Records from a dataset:
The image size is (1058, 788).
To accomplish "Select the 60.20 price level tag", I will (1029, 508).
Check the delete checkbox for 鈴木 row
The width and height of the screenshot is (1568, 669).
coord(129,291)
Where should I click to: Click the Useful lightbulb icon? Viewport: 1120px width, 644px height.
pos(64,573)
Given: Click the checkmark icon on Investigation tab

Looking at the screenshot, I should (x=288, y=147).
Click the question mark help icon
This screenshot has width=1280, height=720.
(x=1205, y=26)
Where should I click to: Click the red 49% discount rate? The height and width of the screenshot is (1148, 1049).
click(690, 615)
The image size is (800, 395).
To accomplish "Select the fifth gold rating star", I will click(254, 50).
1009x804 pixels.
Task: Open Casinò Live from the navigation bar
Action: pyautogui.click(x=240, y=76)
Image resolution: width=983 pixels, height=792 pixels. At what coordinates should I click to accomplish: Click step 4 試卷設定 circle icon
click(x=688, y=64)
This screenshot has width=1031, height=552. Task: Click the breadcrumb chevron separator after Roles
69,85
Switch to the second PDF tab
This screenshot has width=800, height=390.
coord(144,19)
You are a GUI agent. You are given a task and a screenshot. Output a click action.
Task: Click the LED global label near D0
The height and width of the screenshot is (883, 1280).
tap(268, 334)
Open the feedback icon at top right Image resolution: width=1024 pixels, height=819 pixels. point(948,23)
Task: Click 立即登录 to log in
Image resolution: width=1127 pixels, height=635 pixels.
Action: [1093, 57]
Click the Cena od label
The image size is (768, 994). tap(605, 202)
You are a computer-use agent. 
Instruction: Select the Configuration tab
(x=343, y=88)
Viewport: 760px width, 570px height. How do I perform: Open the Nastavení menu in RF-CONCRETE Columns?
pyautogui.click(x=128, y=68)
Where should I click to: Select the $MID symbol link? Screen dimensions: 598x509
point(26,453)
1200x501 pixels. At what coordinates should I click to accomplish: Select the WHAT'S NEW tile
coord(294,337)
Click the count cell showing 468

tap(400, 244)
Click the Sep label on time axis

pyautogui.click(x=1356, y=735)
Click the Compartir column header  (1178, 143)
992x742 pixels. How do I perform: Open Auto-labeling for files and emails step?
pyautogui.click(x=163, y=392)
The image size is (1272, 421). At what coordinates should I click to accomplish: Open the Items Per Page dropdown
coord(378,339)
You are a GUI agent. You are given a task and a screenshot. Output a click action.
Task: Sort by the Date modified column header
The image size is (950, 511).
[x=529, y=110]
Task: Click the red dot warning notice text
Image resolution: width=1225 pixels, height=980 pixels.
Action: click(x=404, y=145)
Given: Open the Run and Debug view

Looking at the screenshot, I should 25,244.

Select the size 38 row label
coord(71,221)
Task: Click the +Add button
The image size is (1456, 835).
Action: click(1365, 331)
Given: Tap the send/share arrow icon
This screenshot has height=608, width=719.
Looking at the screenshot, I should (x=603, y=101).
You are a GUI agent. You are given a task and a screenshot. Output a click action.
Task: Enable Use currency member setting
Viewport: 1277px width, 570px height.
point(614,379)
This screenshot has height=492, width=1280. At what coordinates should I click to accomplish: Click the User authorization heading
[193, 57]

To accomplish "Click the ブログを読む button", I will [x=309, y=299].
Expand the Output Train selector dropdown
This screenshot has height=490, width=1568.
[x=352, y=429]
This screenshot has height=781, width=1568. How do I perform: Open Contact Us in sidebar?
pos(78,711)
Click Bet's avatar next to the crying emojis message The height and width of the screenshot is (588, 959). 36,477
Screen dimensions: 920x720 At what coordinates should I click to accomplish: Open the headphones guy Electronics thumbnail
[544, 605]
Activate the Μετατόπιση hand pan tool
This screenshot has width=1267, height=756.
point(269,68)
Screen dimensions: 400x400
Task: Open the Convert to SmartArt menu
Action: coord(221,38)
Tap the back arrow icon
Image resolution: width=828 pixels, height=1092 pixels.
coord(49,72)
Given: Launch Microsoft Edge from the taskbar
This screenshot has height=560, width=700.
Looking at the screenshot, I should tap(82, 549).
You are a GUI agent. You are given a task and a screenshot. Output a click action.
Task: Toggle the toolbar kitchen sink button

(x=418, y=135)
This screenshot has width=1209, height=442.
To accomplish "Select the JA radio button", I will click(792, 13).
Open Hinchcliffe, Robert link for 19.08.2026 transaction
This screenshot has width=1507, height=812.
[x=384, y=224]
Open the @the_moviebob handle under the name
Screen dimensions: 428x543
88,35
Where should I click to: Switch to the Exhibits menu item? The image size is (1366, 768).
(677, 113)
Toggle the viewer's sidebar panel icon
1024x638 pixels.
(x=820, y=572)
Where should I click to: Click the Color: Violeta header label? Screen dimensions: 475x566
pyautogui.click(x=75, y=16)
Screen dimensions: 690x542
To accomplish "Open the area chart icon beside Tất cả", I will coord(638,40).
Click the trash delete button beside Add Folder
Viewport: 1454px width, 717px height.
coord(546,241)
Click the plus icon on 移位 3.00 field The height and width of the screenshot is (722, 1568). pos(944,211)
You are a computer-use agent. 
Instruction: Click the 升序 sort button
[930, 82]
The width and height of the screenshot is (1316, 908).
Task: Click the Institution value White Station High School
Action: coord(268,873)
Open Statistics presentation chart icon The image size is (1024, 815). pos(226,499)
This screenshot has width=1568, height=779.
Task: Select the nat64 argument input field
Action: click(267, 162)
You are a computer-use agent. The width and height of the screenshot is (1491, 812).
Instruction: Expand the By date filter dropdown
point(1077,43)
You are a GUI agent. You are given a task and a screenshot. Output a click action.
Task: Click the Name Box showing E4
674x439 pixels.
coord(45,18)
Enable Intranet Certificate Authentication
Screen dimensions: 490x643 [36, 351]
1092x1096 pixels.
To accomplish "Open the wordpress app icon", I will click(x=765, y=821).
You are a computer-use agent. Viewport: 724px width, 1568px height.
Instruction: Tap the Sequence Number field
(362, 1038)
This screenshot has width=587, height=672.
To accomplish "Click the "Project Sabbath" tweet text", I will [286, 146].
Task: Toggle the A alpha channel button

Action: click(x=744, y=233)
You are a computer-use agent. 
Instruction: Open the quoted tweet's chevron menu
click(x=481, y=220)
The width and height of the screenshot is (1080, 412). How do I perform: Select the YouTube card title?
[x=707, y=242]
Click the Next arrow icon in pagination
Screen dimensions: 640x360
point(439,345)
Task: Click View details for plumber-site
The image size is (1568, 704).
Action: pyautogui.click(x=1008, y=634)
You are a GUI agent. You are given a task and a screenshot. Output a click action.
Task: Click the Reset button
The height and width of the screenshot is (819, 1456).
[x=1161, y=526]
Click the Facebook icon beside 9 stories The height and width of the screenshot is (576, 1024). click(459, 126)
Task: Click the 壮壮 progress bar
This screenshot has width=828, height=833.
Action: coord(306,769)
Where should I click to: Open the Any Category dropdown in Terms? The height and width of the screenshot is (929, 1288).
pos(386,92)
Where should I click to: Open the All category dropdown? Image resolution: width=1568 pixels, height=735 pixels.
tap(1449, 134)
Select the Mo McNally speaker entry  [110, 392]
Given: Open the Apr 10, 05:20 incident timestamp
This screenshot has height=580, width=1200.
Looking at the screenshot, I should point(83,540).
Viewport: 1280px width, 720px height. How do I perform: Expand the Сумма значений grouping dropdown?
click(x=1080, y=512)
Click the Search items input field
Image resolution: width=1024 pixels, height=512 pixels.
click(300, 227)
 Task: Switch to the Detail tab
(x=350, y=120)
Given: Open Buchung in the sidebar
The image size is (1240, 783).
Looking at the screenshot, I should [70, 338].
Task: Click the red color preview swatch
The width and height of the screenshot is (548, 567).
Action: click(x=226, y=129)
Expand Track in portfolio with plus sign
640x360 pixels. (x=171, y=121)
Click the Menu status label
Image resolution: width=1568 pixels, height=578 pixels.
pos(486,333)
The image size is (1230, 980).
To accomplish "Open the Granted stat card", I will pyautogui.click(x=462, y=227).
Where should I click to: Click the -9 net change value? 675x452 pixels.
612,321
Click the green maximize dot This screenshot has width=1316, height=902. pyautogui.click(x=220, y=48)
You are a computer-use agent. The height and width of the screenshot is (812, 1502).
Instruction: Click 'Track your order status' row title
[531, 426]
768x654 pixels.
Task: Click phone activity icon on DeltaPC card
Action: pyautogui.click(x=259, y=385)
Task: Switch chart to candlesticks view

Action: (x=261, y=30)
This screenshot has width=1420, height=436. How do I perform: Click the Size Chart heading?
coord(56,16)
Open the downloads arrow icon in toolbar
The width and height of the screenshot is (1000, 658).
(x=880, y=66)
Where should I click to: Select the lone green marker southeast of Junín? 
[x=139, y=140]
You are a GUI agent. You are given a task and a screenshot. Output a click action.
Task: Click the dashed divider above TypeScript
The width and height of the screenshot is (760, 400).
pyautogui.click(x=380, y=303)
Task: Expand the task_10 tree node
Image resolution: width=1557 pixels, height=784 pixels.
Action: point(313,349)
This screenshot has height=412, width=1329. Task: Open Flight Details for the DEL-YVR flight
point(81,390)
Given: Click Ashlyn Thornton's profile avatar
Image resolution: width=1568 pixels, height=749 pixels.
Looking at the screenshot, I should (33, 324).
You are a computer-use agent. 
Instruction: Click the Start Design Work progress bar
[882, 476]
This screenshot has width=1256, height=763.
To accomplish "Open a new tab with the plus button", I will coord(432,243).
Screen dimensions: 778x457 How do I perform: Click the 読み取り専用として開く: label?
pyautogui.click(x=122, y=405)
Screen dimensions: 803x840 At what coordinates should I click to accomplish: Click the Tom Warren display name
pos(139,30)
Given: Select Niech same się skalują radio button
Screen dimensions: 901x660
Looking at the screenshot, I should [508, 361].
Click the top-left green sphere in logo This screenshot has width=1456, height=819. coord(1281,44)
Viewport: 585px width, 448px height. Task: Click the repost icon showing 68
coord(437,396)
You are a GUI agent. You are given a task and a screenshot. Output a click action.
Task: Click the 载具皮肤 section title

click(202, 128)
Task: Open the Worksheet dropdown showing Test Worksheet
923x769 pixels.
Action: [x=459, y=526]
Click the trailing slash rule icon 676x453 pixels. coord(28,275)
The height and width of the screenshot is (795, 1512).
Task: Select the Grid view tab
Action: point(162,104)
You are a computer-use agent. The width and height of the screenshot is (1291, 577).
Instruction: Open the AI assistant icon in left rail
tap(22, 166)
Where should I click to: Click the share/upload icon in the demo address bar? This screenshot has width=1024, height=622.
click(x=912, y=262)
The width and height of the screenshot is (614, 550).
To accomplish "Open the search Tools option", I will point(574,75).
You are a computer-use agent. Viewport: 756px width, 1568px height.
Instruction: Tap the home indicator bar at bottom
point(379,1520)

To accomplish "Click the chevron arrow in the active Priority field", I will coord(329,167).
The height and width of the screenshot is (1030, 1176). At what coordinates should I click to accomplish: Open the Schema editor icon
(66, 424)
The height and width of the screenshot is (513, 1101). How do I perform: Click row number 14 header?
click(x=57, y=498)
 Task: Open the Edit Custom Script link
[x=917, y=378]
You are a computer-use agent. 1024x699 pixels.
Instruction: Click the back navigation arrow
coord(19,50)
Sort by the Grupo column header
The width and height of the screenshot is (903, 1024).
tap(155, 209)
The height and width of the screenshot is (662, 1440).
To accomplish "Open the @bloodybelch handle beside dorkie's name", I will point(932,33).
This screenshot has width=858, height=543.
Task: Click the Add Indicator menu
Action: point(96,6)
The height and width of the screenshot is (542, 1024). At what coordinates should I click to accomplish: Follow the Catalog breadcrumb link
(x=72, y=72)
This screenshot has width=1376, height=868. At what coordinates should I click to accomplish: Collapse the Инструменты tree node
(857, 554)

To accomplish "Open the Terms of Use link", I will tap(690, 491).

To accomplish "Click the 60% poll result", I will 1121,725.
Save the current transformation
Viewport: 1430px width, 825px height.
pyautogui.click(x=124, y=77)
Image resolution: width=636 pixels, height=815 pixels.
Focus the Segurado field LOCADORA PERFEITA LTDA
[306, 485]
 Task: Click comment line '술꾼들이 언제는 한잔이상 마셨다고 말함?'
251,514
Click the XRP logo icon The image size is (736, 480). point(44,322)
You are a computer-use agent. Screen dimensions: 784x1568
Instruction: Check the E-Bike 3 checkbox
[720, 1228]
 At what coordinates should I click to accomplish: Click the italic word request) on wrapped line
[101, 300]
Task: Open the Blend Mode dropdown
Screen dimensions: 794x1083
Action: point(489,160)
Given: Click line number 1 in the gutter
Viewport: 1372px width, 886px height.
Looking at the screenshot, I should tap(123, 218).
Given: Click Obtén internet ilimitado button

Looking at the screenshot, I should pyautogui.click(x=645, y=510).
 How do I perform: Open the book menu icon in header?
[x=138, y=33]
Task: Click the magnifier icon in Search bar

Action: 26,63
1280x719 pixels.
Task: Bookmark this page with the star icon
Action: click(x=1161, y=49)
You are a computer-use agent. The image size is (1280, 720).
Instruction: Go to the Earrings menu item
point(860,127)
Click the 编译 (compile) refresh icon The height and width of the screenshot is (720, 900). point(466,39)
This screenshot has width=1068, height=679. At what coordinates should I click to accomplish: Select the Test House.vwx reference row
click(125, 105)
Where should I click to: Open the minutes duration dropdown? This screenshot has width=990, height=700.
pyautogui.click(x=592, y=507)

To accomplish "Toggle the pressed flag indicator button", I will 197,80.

→ **What the task requires**:
Collect the lines of the data that carry the word "logo".

→ **Problem solution**:
Click the top-left green sphere in logo This screenshot has width=1456, height=819. coord(1281,44)
Click the XRP logo icon The image size is (736, 480). point(44,322)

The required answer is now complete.